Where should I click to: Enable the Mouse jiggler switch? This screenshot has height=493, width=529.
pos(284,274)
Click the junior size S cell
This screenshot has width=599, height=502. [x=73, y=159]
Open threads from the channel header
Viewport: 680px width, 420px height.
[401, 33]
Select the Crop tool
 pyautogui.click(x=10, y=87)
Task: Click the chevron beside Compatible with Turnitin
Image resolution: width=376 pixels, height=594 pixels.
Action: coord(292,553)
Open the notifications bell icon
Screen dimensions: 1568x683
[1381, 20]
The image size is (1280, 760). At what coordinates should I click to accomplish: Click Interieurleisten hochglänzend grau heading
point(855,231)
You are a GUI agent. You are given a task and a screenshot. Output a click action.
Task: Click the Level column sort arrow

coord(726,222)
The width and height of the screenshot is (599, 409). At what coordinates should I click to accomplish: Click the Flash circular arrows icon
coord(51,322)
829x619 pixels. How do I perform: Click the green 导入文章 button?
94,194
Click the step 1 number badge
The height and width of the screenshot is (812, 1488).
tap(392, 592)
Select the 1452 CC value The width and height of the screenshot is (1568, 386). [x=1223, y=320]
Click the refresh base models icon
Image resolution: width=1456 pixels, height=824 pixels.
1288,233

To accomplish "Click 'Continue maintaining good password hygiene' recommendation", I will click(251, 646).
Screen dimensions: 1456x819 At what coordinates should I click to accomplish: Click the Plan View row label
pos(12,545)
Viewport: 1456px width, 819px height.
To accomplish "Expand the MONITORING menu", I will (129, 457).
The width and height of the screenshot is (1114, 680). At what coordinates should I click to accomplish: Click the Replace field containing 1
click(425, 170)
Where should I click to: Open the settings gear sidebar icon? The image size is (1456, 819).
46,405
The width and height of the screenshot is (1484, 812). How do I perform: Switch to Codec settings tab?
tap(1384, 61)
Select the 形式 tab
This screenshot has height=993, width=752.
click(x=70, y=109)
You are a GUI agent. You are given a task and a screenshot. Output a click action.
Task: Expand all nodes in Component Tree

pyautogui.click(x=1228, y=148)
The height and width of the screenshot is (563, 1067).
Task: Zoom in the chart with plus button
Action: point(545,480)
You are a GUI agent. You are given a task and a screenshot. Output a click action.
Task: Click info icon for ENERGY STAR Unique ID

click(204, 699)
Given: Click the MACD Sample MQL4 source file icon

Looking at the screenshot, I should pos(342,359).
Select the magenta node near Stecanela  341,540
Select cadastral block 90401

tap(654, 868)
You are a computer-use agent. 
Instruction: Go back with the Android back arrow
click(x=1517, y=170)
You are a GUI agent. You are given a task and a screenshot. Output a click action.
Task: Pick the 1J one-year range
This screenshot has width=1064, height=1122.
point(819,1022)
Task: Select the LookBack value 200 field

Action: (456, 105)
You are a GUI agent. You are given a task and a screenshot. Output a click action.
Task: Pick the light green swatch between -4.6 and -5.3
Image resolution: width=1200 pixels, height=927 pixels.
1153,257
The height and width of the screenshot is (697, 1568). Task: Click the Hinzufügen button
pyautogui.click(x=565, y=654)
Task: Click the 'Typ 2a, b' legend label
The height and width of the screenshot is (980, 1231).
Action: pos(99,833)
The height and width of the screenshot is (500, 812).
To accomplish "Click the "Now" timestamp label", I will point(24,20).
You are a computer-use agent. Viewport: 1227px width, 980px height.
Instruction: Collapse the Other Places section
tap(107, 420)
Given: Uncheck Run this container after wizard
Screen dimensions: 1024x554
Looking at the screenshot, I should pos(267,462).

= = = =

REQUIRED TASK
Copy out the rows word for word, starting with the line that contains "You are a computer-use agent. Viewport: 1227px" and going on through the end of the rows.

EXERCISE OUTPUT
You are a computer-use agent. Viewport: 1227px width, 980px height.
Instruction: Collapse the Other Places section
tap(107, 420)
Given: Uncheck Run this container after wizard
Screen dimensions: 1024x554
Looking at the screenshot, I should pos(267,462).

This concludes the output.